When you reach the line containing "You are a computer-use agent. 1568x784", repeat that line and each one after it exactly until the records end, leaving out pictures.

[Entries taken from a collection]
------------------------------------------------------------------------

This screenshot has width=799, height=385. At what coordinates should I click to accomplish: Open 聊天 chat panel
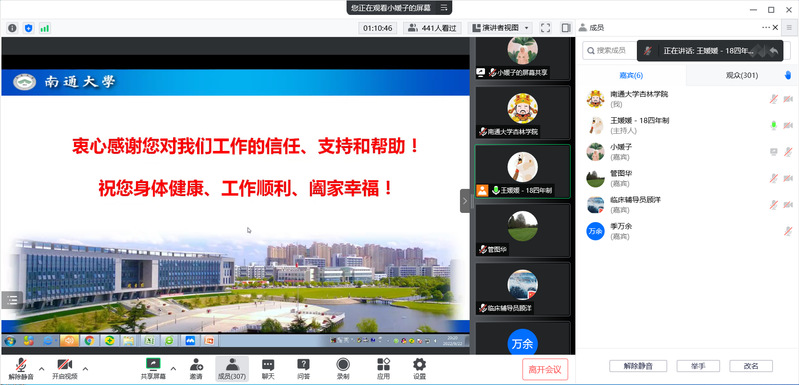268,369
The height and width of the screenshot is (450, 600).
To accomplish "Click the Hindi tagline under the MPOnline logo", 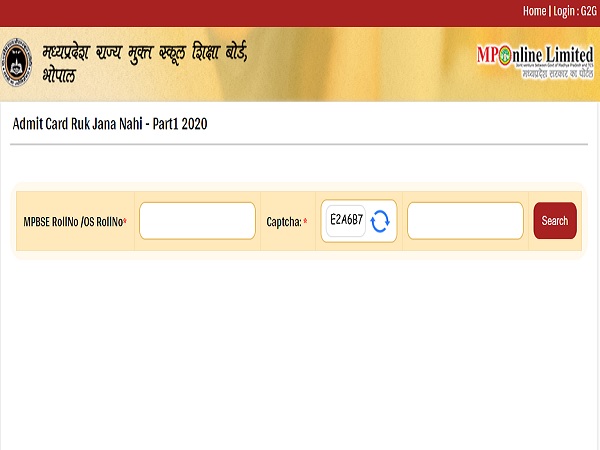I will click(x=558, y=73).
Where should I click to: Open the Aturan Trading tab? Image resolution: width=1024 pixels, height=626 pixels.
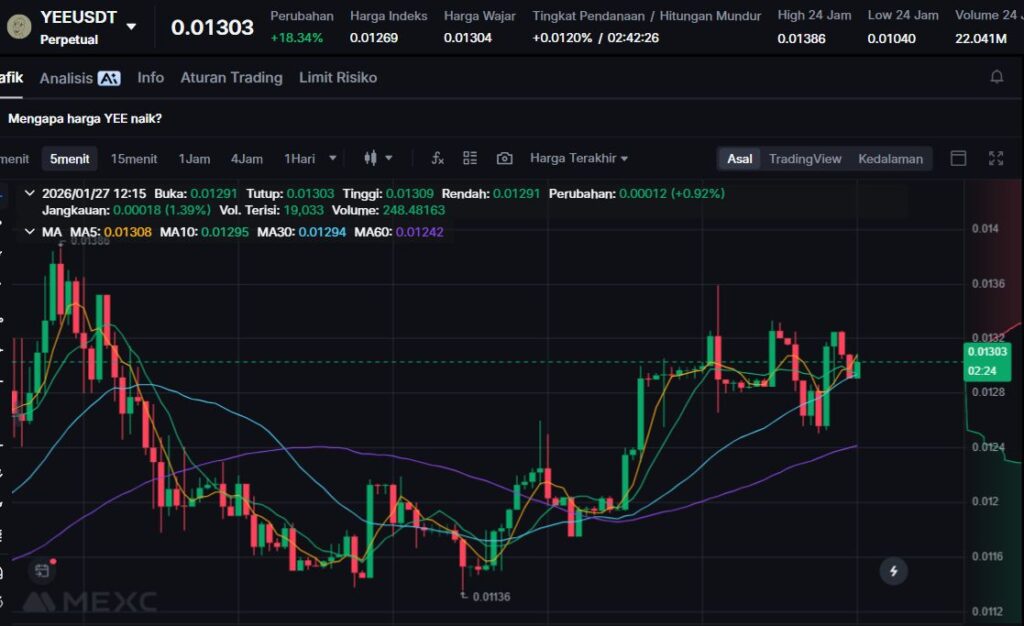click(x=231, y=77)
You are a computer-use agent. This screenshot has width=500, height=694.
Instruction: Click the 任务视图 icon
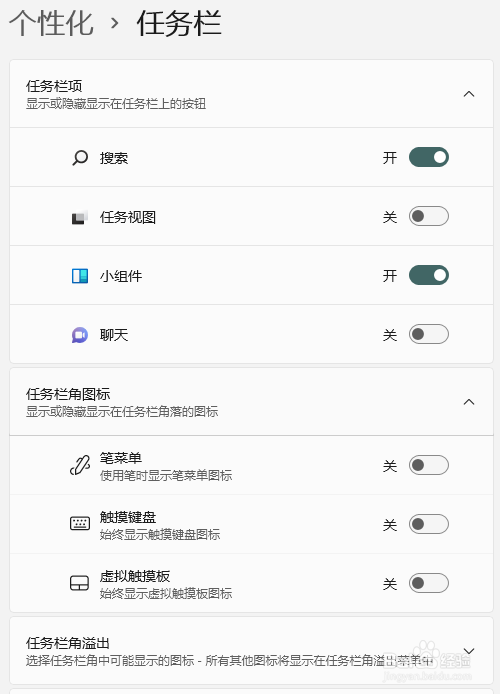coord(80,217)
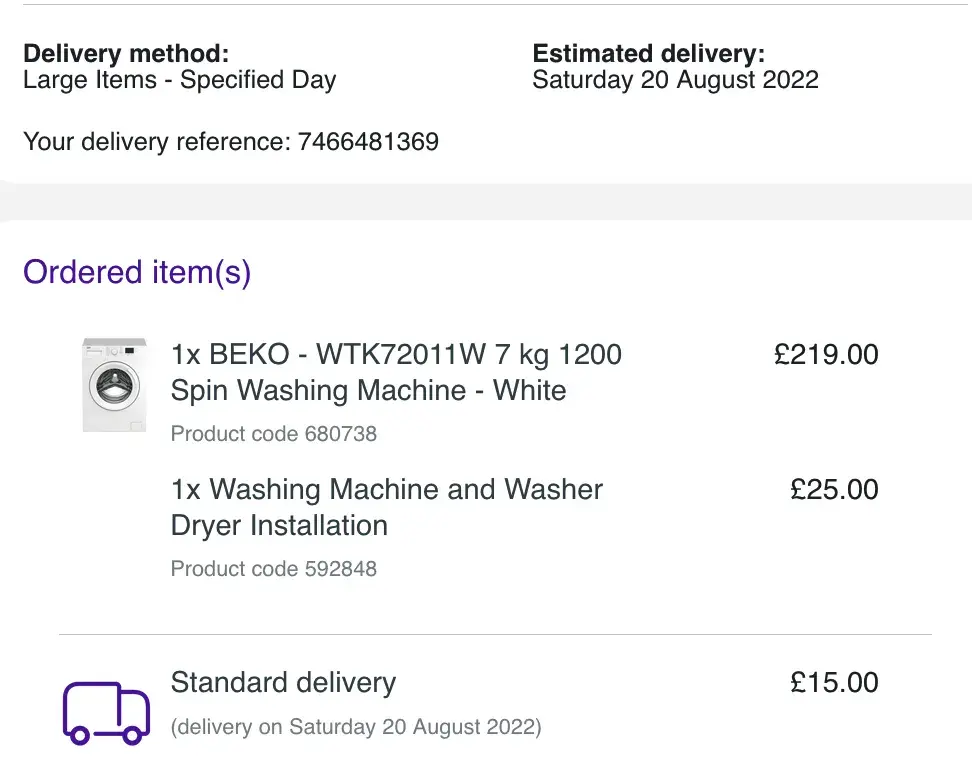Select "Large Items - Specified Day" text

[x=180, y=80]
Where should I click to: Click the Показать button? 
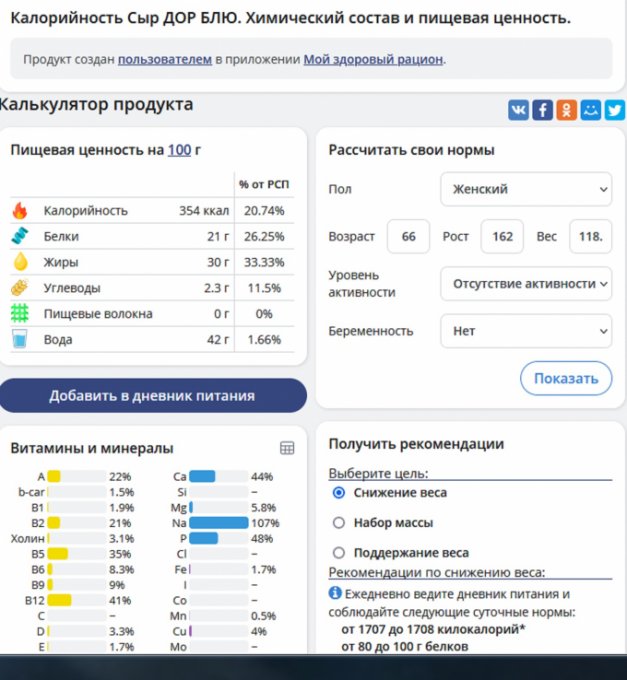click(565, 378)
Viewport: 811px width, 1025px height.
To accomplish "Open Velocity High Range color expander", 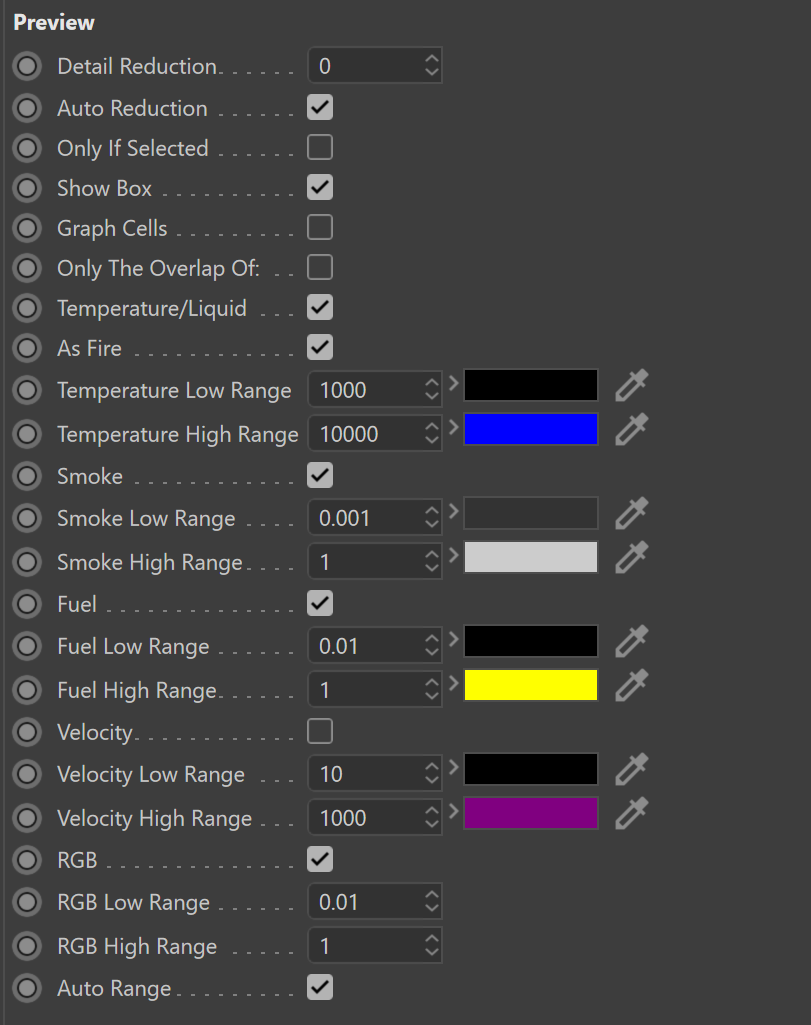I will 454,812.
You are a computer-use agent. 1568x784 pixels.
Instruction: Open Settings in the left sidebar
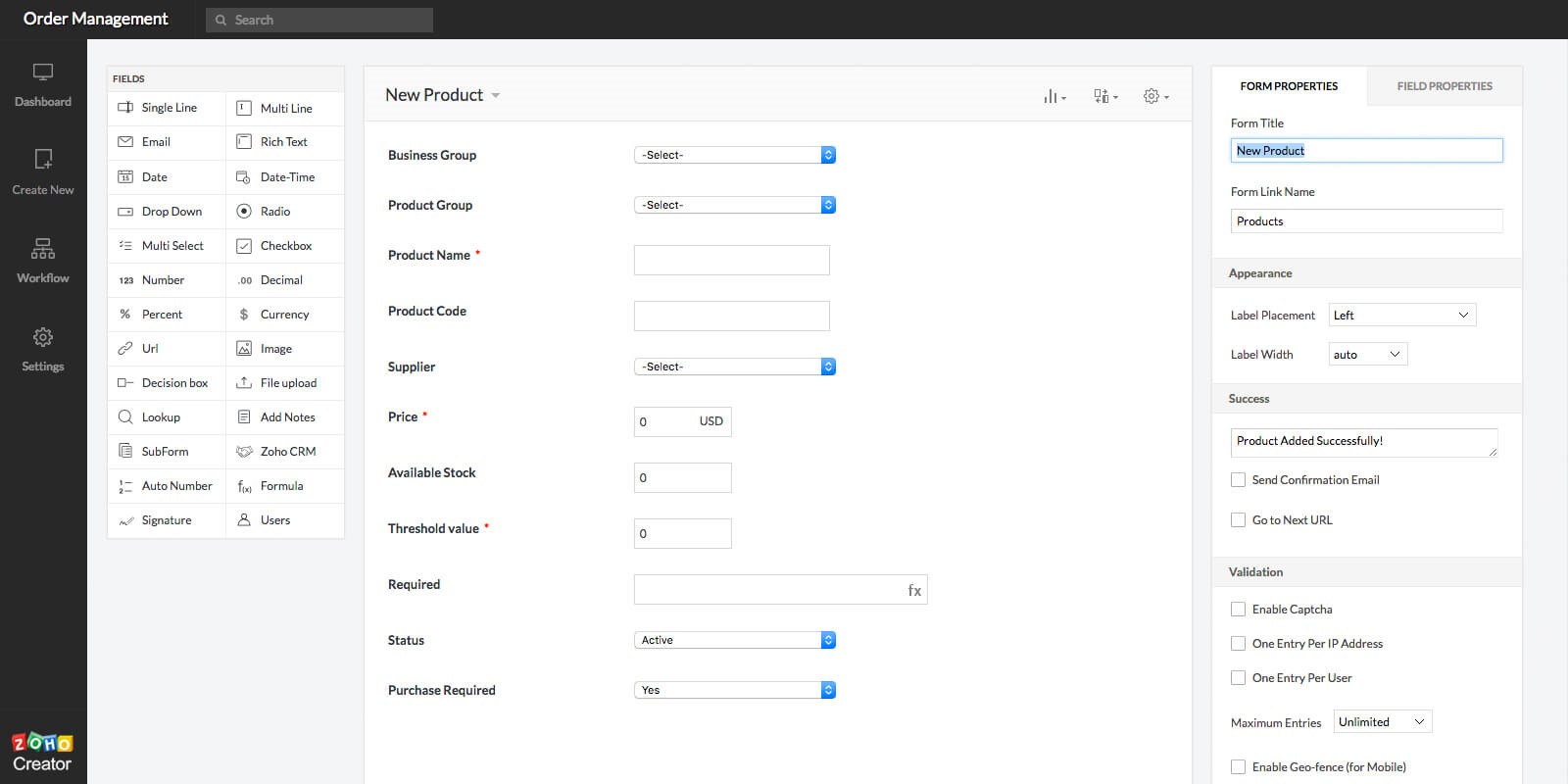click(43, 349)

------------------------------------------------------------------------

▶ [Response to this exercise]
You are a computer-use agent. 1568x784 pixels.
Instruction: Open Settings in the left sidebar
click(43, 349)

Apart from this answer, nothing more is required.